Con successive note d’udienza, depositate il 9 ottobre 2020, lo stesso procuratore in giudizio della parte appellante chiedeva “il passaggio in decisione della causa riportandosi alle considerazioni svolte nella memoria notificata alle parti del giudizio e depositata il 30.7.2020”.

Da ultimo, giova soggiungere che il controinteressato, sig. S C, ha dichiarato di voler aderire alla “ rinuncia degli appellanti, … con richiesta di compensazione delle spese di lite”.

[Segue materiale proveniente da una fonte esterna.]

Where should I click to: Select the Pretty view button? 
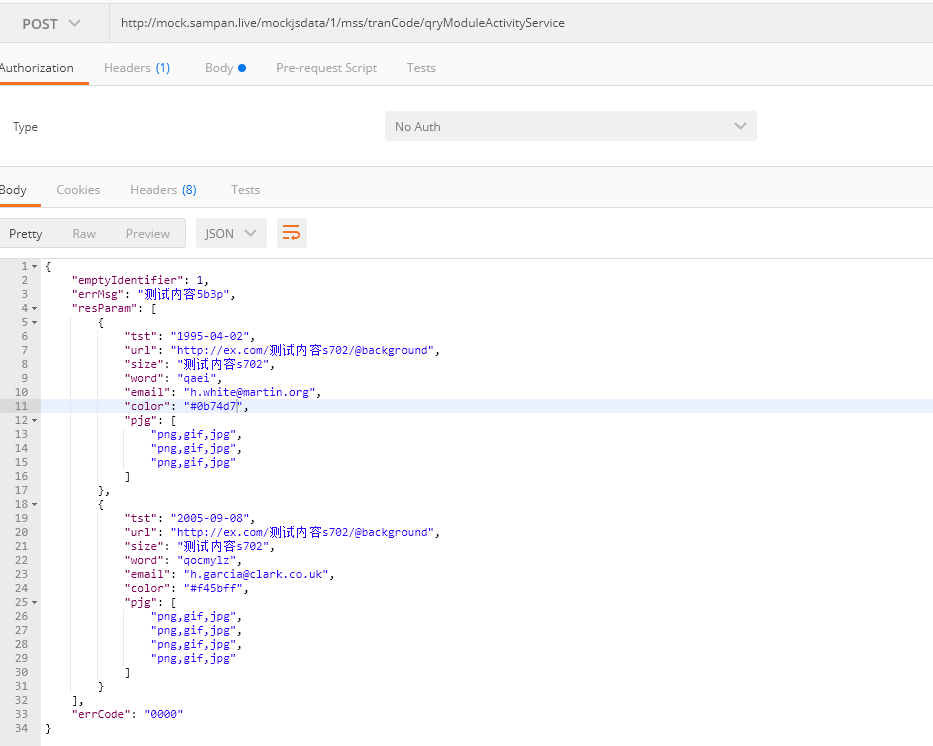pyautogui.click(x=26, y=233)
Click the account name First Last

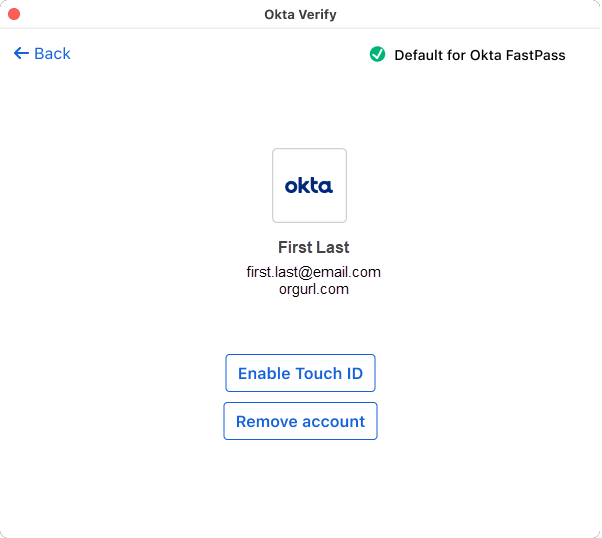[x=313, y=247]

3. Le surriportate evidenze fattuali, con dirimente chiarezza illustrano che, al momento in cui la controversia è stata trattenuta per la decisione (pubblica udienza del 13 ottobre 2020), erano già stati acquisiti al giudizio gli atti di parte che rappresentavano:

- non solo la presenza di una causa suscettibile di determinare l’interruzione del giudizio (quale la dichiarazione del decesso di uno degli appellanti, il sig. C M, ai sensi degli artt. 79, comma 2, c.p.a. e 299 e ss. c.p.c.);

- ma anche la manifestazione, da parte dell’altra appellante (la sig.ra E D G), di non annettere più interesse alla delibazione nel merito della controversia.

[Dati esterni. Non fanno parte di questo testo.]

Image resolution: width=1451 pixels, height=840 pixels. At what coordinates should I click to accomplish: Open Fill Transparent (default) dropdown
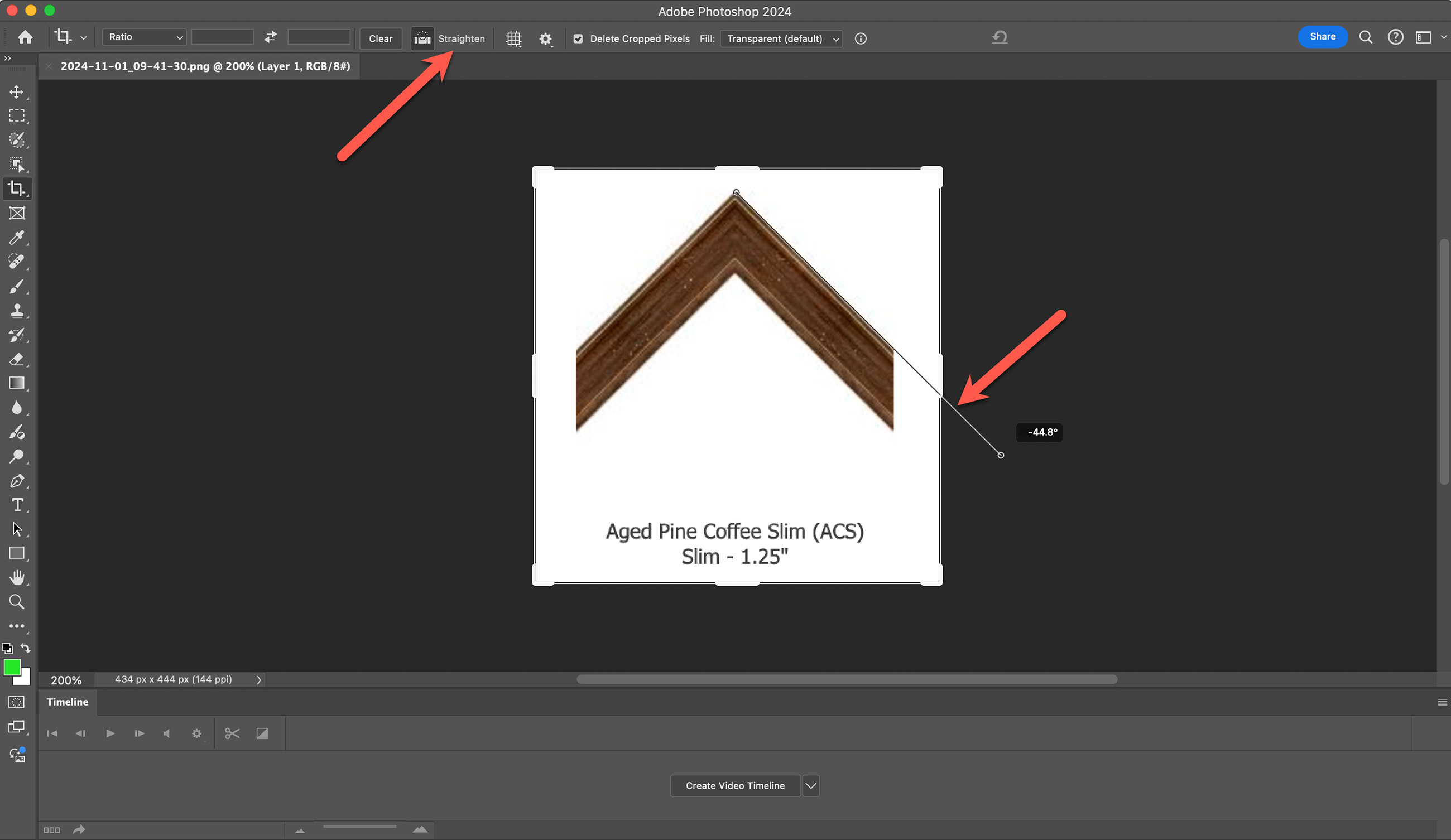tap(781, 38)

Nella sentenza revocanda – con la quale la Sezione, pronunziandosi nel merito, ha respinto l’appello, con condanna degli appellanti al pagamento delle spese di lite, in favore del Comune di Napoli, per € 5.000,00, oltre accessori di legge – non viene dato conto delle suindicate circostanze;
per l’effetto, dovendo ritenersi che la decisione sia viziata da errore di fatto, conseguente ad abbaglio dei sensi, integrato dalla mancata percezione delle dichiarazioni delle quali si è dato precedentemente conto.

Siffatta omissione ha assunto, ovviamente, portata decisiva.

Ne consegue che va accolto, in via rescindente, il ricorso per revocazione, con riveniente annullamento della sentenza di questa Sezione, n. 6952 del 12 novembre 2020.

4. In sede rescissoria, la dichiarazione dell’intervenuto decesso del sig. C M, dall’avvocato di parte notificata alle controparti e depositata in atti del giudizio, impone la declaratoria di interruzione del processo, ai sensi degli artt. 79 c.p.a. e 300 c.p.c.

Non si fa luogo a pronunzia in ordine alle spese del presente giudizio, atteso il carattere non definitivo della presente pronunzia, quanto alla parte rescissoria.